A recent study showed that Isabel Pro [24], one of the widely used and most accurate support systems for making diagnosis, correctly diagnosed one out of ten general ophthalmology cases (10%) while ChatGPT correctly diagnosed nine general ophthalmology cases (90%) [25]. We found that ChatGPT was about 72.7% accurate in provisional diagnosis based on 11 cases with primary and secondary glaucoma phenotypes. However, their subset included general ophthalmology cases while our datasets included glaucoma subspecialty cases with different uncommon and atypical glaucoma phenotypes, thus more challenging for ChatGPT to diagnose correctly. ChatGPT was incorrect in the diagnosis of three cases, including glaucomatocyclitic crisis, aqueous misdirection, and inflammatory glaucoma, which are often considered uncommon and atypical glaucoma phenotypes. It seems that ChatGPT can understand clinical knowledge even when provided as text information only, as it provided reasonable and relevant responses even on cases that the final response was deemed not fully matching with the underlying disease. This is evident from the example case that we have provided in Fig. 1. ChatGPT was able to link the history of this patient (central retinal vein occlusion; CRVO) with present information and correctly diagnose the patient as neovascular glaucoma secondary to CRVO.
We observed that ChatGPT was correct on eight out of eight cases with common glaucoma cases while it was primarily incorrect on uncommon and atypical glaucoma cases. It should be noted that more common glaucoma cases are typically easier to diagnose compared to uncommon, atypical, and more complex cases, as evidenced by that fact that ophthalmology residents were also unable to diagnose most of the uncommon cases correctly. Despite the abilities of ChatGPT in correctly diagnosing most of the glaucoma cases, it has several deficiencies as well. The current work only explored the capabilities of ChatGPT with specific case examples and detailed information that may not mimic the information available in real-world settings. Therefore, the results of this work are specific to using case examples that are clear and organized. ChatGPT is also not currently capable of assessing multimodal data. The inability to interpret diagnostic information such as fundus images or visual fields for glaucoma diagnosis may limit the ability for nuanced assessments and providing specific diagnoses to healthcare workers in various clinical care settings. In the future, and if equipped with such capabilities, ChatGPT may be highly beneficial in primary care facilities and emergency services with limited access to ophthalmologists or subspecialties for triaging patients with various eye diseases (e.g., initial diagnosis of glaucoma).

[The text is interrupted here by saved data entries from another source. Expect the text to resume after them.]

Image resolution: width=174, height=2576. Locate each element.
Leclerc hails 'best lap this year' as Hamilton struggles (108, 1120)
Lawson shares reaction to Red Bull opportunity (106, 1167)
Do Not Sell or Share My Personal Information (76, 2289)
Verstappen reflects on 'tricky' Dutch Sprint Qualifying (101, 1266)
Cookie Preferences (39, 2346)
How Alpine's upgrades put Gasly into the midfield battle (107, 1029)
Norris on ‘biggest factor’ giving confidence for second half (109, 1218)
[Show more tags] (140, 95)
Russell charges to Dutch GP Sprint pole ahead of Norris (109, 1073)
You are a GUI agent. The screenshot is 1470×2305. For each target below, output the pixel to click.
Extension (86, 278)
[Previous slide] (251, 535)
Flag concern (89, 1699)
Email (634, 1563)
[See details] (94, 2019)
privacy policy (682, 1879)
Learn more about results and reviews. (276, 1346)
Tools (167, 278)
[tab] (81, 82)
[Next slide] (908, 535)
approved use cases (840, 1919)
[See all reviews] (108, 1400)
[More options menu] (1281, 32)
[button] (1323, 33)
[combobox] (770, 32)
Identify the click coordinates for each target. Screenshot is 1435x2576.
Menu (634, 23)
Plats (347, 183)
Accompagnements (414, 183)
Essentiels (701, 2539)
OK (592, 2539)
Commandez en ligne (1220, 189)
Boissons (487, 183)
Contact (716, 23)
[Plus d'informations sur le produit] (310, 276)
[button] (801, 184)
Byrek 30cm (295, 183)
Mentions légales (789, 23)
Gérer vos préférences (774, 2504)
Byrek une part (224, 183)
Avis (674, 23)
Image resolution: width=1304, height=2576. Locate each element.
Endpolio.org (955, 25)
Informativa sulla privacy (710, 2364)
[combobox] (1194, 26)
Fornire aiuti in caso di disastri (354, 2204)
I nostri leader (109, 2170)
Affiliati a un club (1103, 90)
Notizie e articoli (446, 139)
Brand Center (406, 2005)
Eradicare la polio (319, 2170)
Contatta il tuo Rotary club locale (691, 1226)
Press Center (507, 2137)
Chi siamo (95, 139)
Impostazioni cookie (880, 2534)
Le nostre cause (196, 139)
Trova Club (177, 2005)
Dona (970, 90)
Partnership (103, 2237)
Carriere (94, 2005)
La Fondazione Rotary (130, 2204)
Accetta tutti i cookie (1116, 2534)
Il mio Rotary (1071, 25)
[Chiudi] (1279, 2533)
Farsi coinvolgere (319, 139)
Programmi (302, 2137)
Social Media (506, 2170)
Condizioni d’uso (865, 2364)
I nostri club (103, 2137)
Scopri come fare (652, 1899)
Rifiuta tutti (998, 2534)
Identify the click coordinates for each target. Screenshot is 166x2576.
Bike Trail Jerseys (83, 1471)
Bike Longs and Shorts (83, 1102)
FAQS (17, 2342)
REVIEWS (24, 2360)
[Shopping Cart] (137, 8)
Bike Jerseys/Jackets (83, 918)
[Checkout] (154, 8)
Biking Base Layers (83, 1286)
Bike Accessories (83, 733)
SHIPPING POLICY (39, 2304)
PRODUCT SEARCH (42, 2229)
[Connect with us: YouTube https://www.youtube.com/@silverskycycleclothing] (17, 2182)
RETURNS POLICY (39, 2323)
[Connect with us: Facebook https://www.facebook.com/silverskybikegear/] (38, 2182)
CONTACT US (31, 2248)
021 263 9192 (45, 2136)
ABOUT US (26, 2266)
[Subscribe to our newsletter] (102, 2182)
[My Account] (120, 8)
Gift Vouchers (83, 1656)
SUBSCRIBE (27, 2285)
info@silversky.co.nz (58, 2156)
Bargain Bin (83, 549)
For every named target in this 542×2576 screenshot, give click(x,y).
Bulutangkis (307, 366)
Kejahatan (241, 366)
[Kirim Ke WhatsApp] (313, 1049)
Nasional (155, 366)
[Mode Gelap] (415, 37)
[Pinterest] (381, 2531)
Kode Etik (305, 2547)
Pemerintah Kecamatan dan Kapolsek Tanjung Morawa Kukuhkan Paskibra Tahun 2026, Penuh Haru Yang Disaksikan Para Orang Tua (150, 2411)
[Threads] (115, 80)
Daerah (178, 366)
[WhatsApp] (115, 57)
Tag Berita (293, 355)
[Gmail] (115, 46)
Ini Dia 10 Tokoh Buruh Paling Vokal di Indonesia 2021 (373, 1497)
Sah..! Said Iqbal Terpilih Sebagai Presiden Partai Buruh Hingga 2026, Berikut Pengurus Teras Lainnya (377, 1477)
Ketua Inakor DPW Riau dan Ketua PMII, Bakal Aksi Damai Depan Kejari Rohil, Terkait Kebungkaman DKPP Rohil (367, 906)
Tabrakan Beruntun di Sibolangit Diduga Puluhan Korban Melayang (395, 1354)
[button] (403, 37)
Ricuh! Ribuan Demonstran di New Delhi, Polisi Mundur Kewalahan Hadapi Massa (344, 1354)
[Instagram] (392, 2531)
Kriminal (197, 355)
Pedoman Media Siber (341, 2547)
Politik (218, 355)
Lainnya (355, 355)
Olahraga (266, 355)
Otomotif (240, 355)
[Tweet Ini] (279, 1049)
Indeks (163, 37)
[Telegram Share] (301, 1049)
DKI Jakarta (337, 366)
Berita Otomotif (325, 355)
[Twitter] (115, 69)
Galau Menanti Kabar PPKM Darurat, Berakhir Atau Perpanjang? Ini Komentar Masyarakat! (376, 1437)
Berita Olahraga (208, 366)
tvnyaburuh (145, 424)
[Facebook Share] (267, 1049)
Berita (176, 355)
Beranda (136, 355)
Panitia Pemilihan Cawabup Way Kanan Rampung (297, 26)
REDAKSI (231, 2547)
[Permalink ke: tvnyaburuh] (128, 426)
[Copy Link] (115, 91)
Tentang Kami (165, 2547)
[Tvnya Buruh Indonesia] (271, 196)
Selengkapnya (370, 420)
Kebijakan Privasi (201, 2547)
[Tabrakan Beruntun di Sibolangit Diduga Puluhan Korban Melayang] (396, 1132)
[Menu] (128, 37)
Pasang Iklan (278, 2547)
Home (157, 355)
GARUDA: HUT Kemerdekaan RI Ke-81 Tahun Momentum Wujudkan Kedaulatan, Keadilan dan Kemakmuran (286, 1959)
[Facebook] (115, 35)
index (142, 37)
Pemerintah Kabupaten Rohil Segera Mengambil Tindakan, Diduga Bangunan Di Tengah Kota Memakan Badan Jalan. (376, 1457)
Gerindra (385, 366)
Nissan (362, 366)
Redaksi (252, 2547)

Advancement of LMM models including ChatGPT could benefit both comprehensive ophthalmic practices as well as more subspecialized clinics such as those focused on glaucoma. These models can make diagnoses objective, quick, accessible at any time, and more accurate. Glaucoma diagnosis is highly subjective with poor agreement even among highly skilled glaucoma specialists primarily due to a significant overlap between physiological and pathological characteristics [26]. In fact, there are several recent efforts in making glaucoma assessment more objective to reduce subjectivity and mitigate subsequent disagreement [19, 27]. As glaucoma is continuing to impact significant numbers of people in the US, primarily due to an aging population, and considering the fact that resources, including the number of glaucoma specialists, are limited, it is critical to provide glaucoma care in a more efficient and timely manner. As such, models like ChatGPT have potential in augmenting and streamlining glaucoma diagnosis and management, especially if future developments allow for incorporating multimodal data.
Another major advantage of ChatGPT and similar LMM models is that they can actively learn based on reinforcement learning capabilities, thus correcting previous mistakes, improving performance over time, and leading to more accurate output. Moreover, LMM models require minimal human oversight and supervision for active training, which is advantageous compared to the supervised learning models that require intensive human oversight.
We observed that ChatGPT consistently provides a greater number of differential diagnoses compared to ophthalmology residents. However, the lists provided by ChatGPT were generally related, and simply listed other reasons why glaucoma might be present. However, the residents were more methodical and pinpointed the diagnosis, which is what is required in clinical practice. It is worth noting again that residents were able to review and interpret VF printouts, fundus images, and OCT reports in the case descriptions while ChatGPT still cannot do these actions. This fact may enhance the ability to pinpoint diagnoses while text-only input might lead to more general differential diagnoses that lack the benefit of objective data provided from diagnostic testing.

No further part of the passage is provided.